[begin SOURCE PASSAGE]
Yeah, it goes well with “money is speech”. If you’re counting on the SCOTUS to be the institution that will save liberal democracy in America, think again.
Yeah, considering all of the supreme court justices getting caught in corruption themselves, this ruling is pure self-defence to block their own crimes from being held against them.
Not even a single dissent?
Meanwhile…
This decision is correct.
The jury in this guy’s case was given an outdated and erroneous jury instruction about what level of bad behavior constituted fraud. If you believe that juries are important, you can’t ignore the importance of jury instructions – the specific descriptions of the law against which the jury is to judge the facts.
Due process is still a thing, even for lousy people like this guy.
In Percoco’s case, the jury was required “to determine whether he had a ‘special relationship’ with the government and had ‘dominated and controlled’ government business,” conservative Justice Samuel Alito wrote in the court’s opinion. “We conclude that this is not the proper test for determining whether a private person may be convicted of honest-services fraud, and we therefore reverse and remand for further proceedings.”
[end SOURCE PASSAGE]
[begin GIVEN MATERIAL]
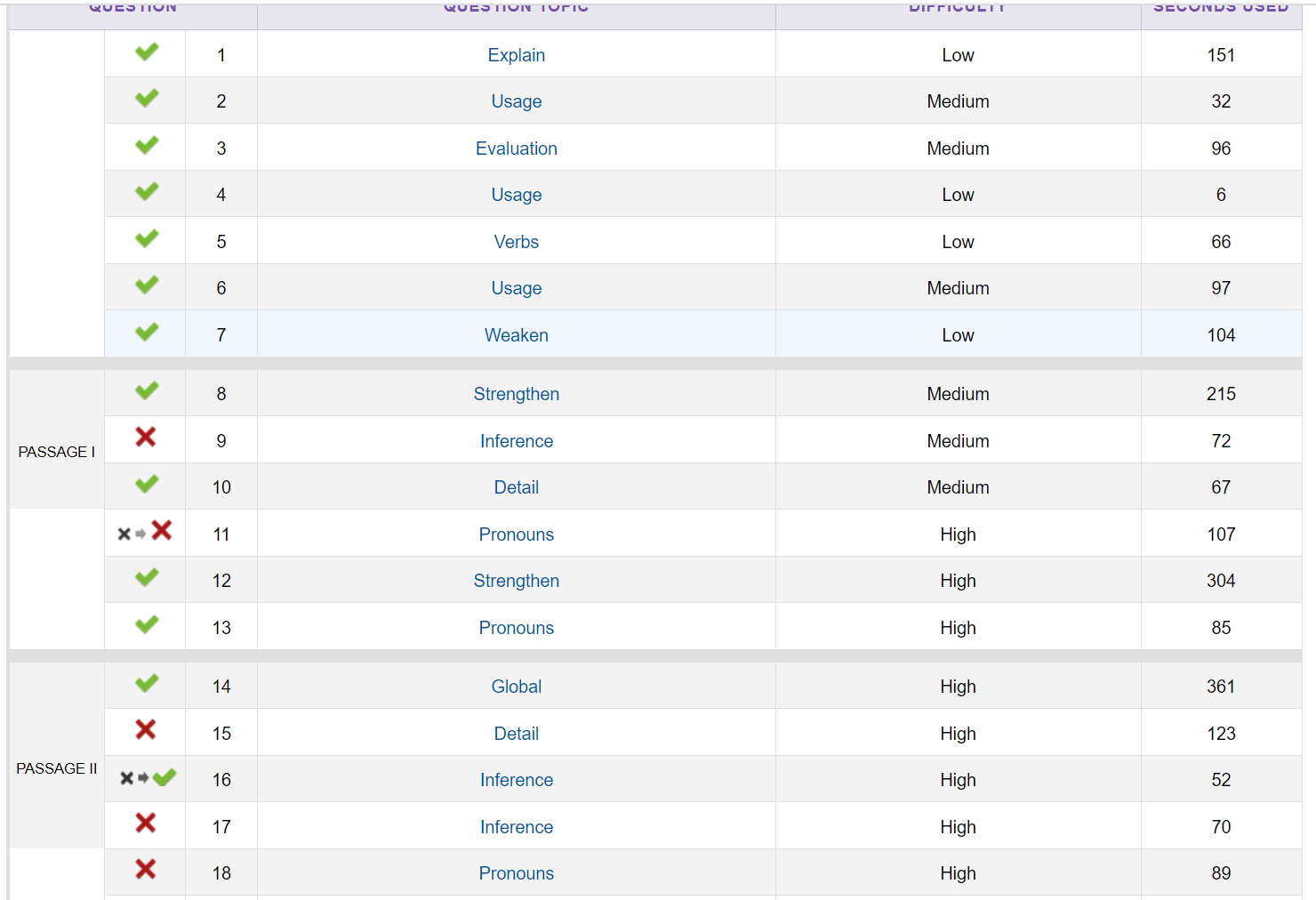The height and width of the screenshot is (900, 1316).
Task: Open the Pronouns topic for question 13
Action: [x=516, y=628]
[end GIVEN MATERIAL]
_WHAT THE EXERCISE ASKS_. Please name the justice who, according to the comments on the Supreme Court ruling, wrote the court's opinion in Percoco's case.

_EXERCISE OUTPUT_. Samuel Alito